The future of forestry in Canada also transcends our borders. The industry is now operating in an environment dramatically affected by climate change and the calls for massive reductions in greenhouse gas emissions. Ecological experts tell us that healthy, CO2-breathing forests are highly correlated with forest management, which now figures prominently in the international community’s plans to curb global climate change. This will increasingly give rise to both constraints and opportunities in the future regulation of the forestry industry. As a developed nation, Canada is expected to meet this challenge head on. The world looks to our country for leadership and guidance. We can improve our international reputation by taking a leadership role in the global effort to protect the world’s environment.

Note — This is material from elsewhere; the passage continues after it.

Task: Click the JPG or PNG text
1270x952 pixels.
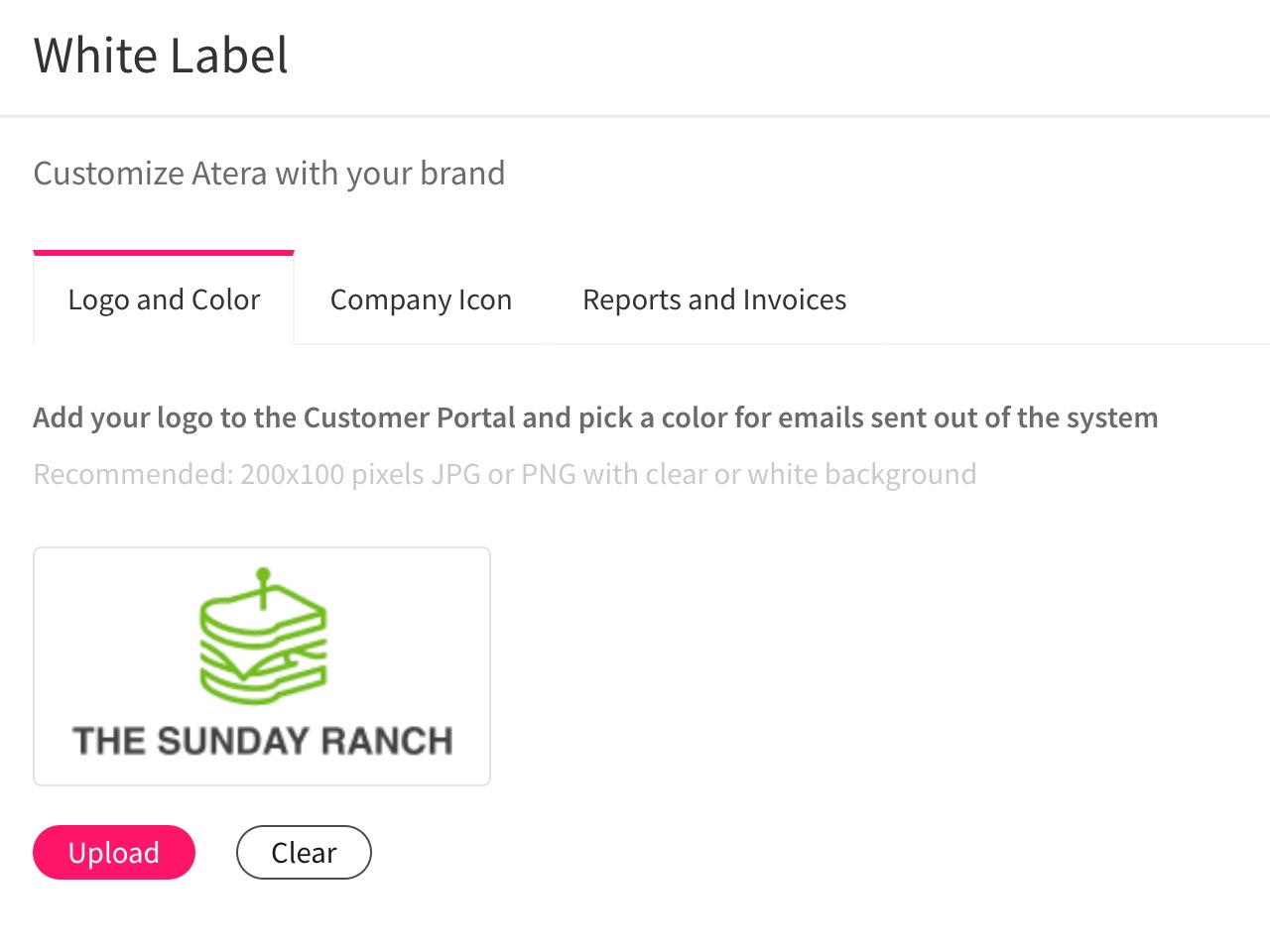Action: pos(502,475)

At the crossroads where the forestry sector now stands, we have a critical choice to make. We can choose to ignore the mounting pressures for change and keep following a business-as-usual course, with all the risk of further industrial decline this would entail. Or we can respond to the challenge for change by developing new ideas and resources, forging an industry-wide consensus, and then taking the necessary remedial actions. The prospects are bright that, with this kind of resolve and collaboration, we can transform the industry and assure its future economic success and sustainability.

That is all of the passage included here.